Dataset entries

◇ ◇ ◇ ◇ ◇

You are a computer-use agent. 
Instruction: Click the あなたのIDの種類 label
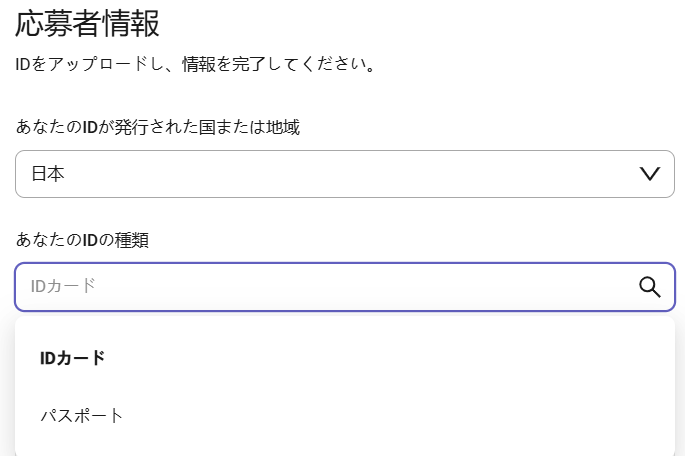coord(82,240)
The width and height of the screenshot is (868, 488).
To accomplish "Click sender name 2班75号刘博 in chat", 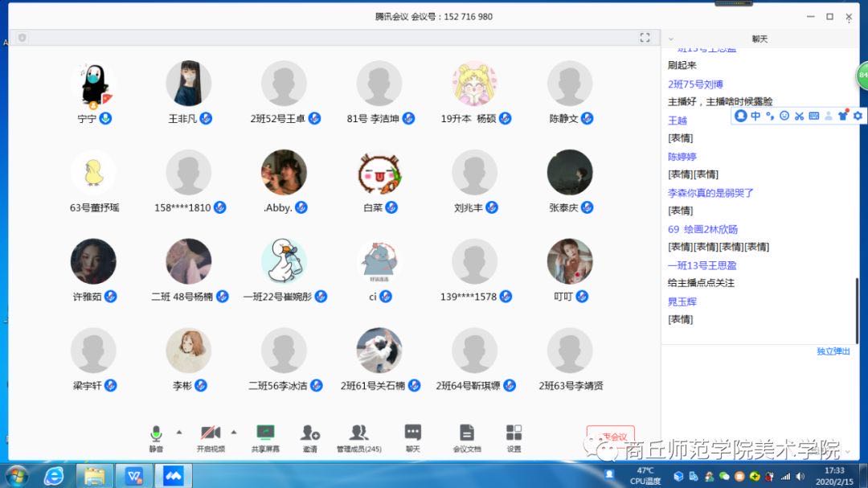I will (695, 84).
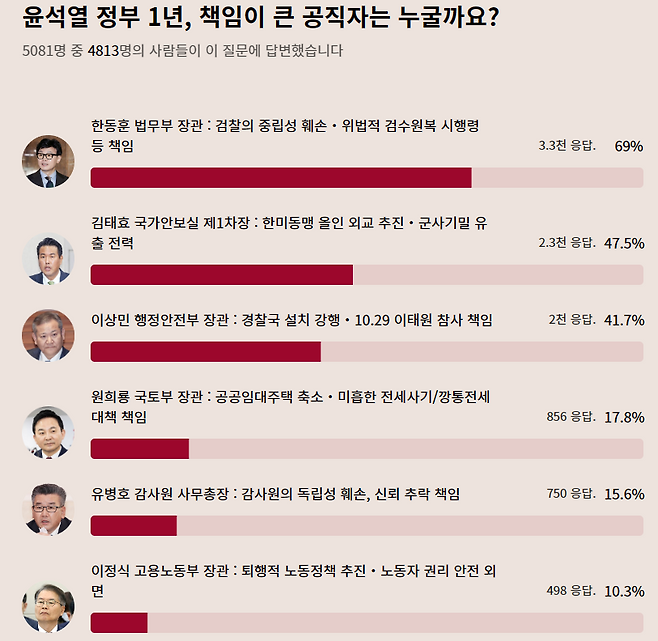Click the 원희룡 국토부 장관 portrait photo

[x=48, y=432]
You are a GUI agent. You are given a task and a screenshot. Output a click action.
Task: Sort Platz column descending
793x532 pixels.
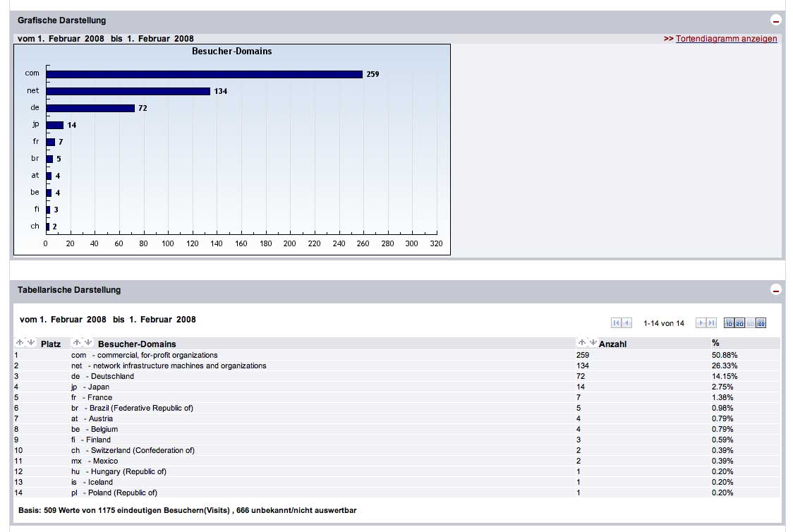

◇ ◇ ◇ ◇ ◇

In the entries above, identify each line that includes the string "agent", then copy it.

- [Output for this exercise]:
You are a computer-use agent. 
You are a GUI agent. You are given a task and a screenshot. Output a click action.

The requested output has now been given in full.